Just let us know by email what you want to do, give us
some credit and point them to our web site. We are delighted to have a number
of: trade associations; channel publications both printed and on-line; software
firm publications; buying groups; and university programs that have all found
re-purposing applications. Some just post the entire commentary on their site,
others will post excerpts with their preface remarks. We’re flexible; the
answer is "yes", what’s the question?
TOPICS:
1.
THEMATIC
QUOTES.
2.
WHAT IS,
WHAT WILL YOUR COMPANY BE WORTH?
3.
WHAT WILL
WE DO DIFFERENTLY IN 2007?
4.
TEN FACES
OF INNOVATION X 10 WAYS TO INNOVATE.
5.
MORE ON
SYSCO.
6.
MEMO TO
BRANCH MANAGERS ON “PEOPLE, SERVICE, PROFITS” METRICS.
1. THEMATIC
QUOTES
"If you have to forecast, forecast often." Edgar R. Fiedler
"If
you're in a bad situation, don't worry it'll change. If you're in a good
situation, don't worry it'll change."
John A. Simone, Sr.
"Do not search now for the answers which could not be
given you because you could not live them. It is a matter of living everything.

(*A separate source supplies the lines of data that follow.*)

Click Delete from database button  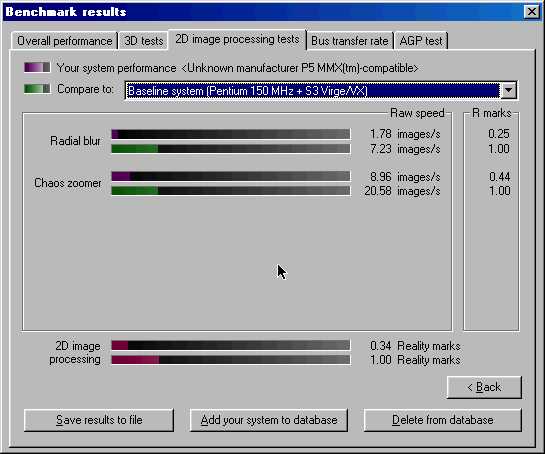tap(442, 420)
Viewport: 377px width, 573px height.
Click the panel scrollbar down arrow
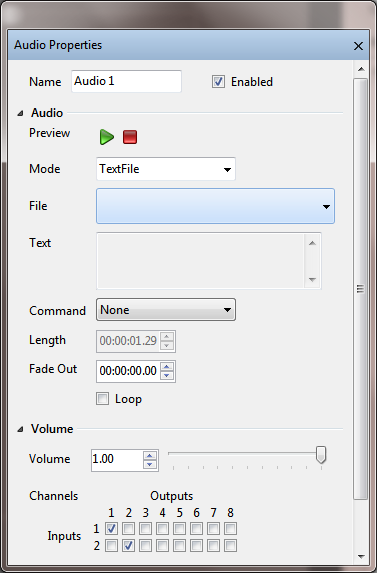361,557
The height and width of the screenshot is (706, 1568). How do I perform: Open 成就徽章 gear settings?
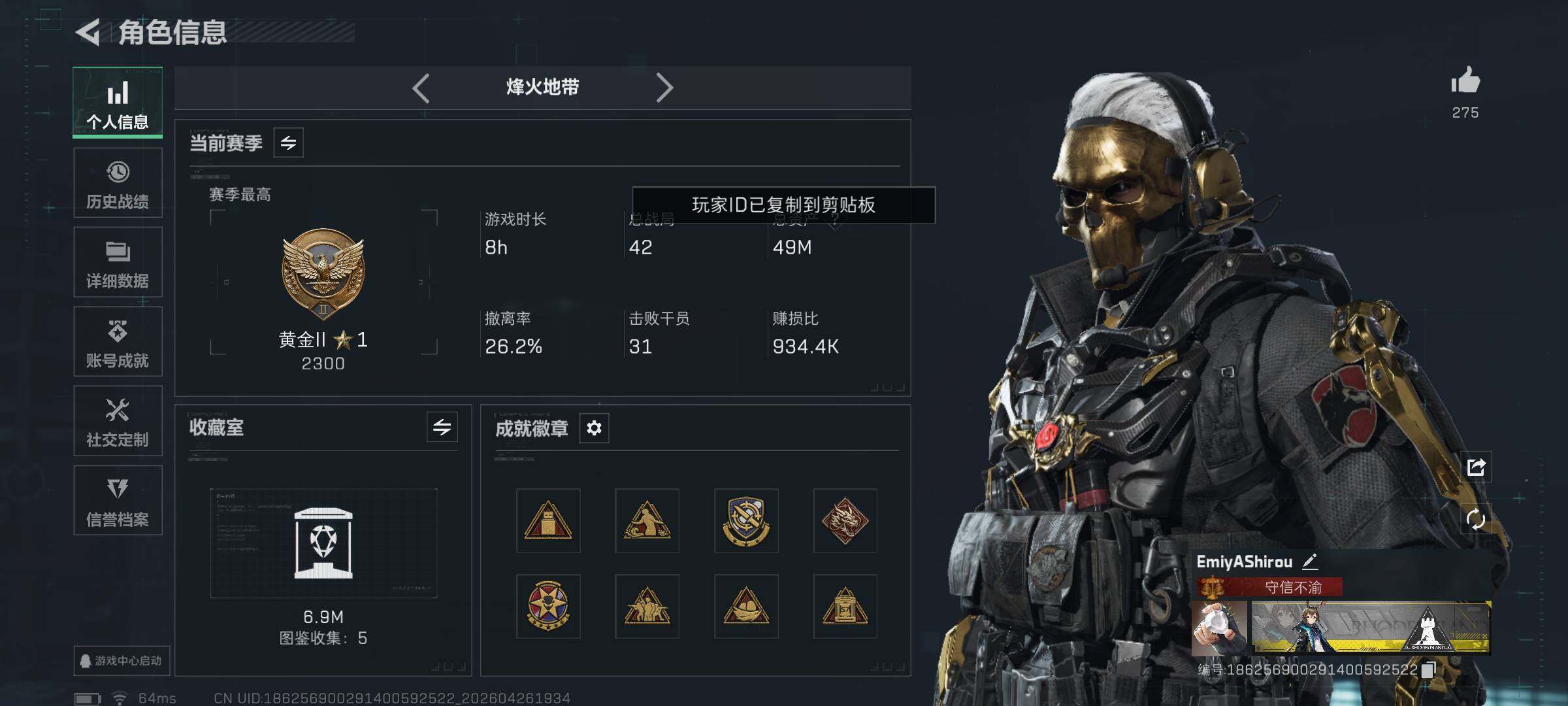tap(594, 428)
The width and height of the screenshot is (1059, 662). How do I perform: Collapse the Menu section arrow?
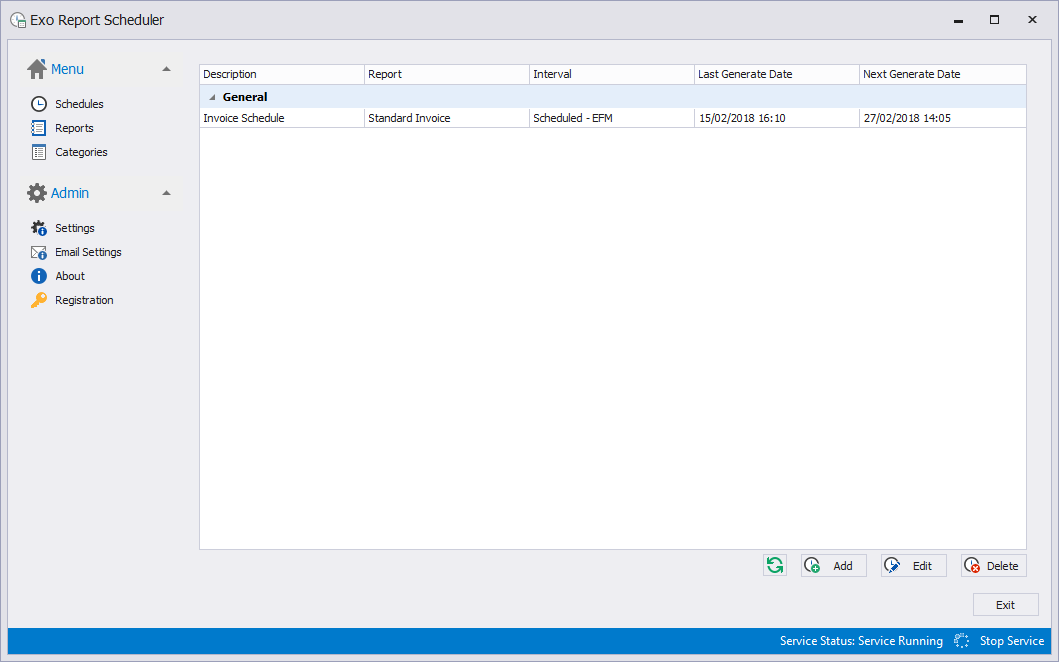(x=166, y=69)
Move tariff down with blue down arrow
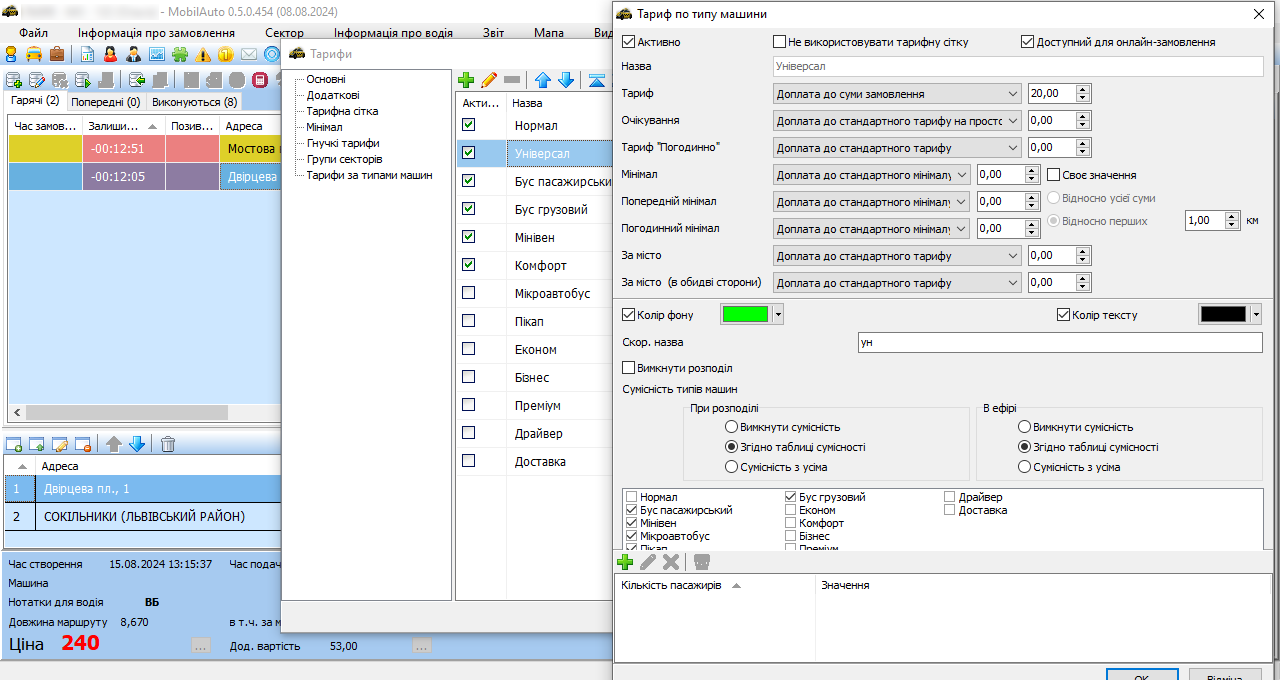1280x680 pixels. tap(566, 80)
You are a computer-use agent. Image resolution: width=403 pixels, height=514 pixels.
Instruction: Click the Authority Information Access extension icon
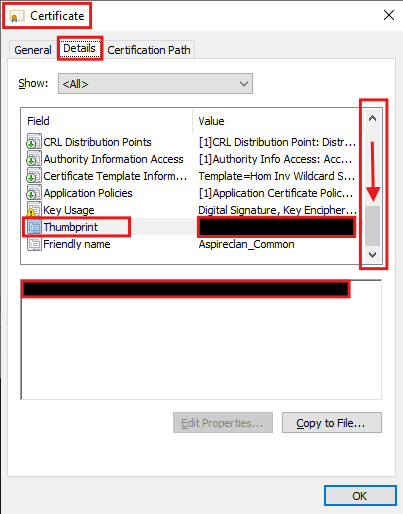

Live the questions now. Perhaps you will then gradually, without noticing it,
one day live right into the answer."
Rainer Maria Rilke
2. WHAT IS,
WHAT WILL YOUR COMPANY BE WORTH?
In the past two weeks, two separate distribution chains
decided not to sell out. One had a firm offer on the table, but passed. The
other is a family business in which the next generation does not want to be
actively involved in the business. Their simple answer would have been to sell
out, but the management team/family shareholders came to an agreement that they
still want to renew the business for the next 20 years.
The backdrop for both decisions is a competition between
too many private equity funds looking for deals where earnings growth is quite
dependent upon on-going acquisitions. Even if the US economy goes into recession in
2007 , and takes the rest of the world’s economy and stock markets down with
it, the private equity guys will be banging on the door. They raised too much
money last year, and this year they will raise over $300B surpassing last year
by 15-20%. How will they invest that over the next few years given that all of
the easy roll-up action in mature industries has already been done (starting
back in the mid-90’s)?
If both clients want to preserve and enhance their
“enterprise value”, then they both need to do a better job of renewing their
respective businesses rather than optimizing their numbers in a product
inflation positive environment. For more on how they might do this, see #6.
3. WHAT WILL
WE DO DIFFERENTLY IN 2007?
Regardless of what the economy
does in 2007, our general trend performance will stay the same if we keep
measuring and doing the same things. Doing lots of reactive, incremental,
adaptive things, which everyone else in our trade group is doing or talking
about, just keeps us in the middle of the herd. For example, while many
distributors in the MRO-to-industry space continue to cut back as their
customers move to Asia, W.W. Grainger has opened their first “master branch” in
Shanghai. (http://www.sdcexec.com/article_arch.asp?article_id=9082)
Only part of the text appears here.